今日の卵焼きは試食無しで入れたから味に自信がなく、一也くんの次に出てくる言葉が気になって仕方なかった。
「...おいしい」
たった一言。そのぶっきらぼうな一言で私は胸が弾むくらい嬉しくなった。
私の口元は緩んで、だらし無くふふっ、と口から笑みが零れた。
一也くんは、子供のように口元に卵焼きをつけてピザパンを頬張っていた。それがまた可愛くて口の端が上がるのがわかった。
私は、ふと思ったことを実行しようと行動にしようと考えた。
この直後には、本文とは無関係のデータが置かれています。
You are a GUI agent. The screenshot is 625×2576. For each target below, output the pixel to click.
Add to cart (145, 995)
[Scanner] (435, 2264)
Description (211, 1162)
一也くんの頬に手を伸ばし、ちょん、とついていた卵焼きを取って自分の口に運んだ。
「(うん、今日の卵焼きも美味しく出来た)」
自己評価をつけて、一也くんを見たら、豆鉄砲を喰らった鳩の如く驚いて固まっていた。
それにまたふふっ、と笑い私は笑いながら言った。
「やってみたかったの、こーいうことっ!私の周り、しっかり者しかいなかったから取って食べるのって憧れだったのっ」
少し恥ずかしくてえへへ、と笑ってアスパラガスを口に運んだ。
一也くんは俯いていて顔色は分からないが、不思議と一也くんは今、怒ってはいない気がした。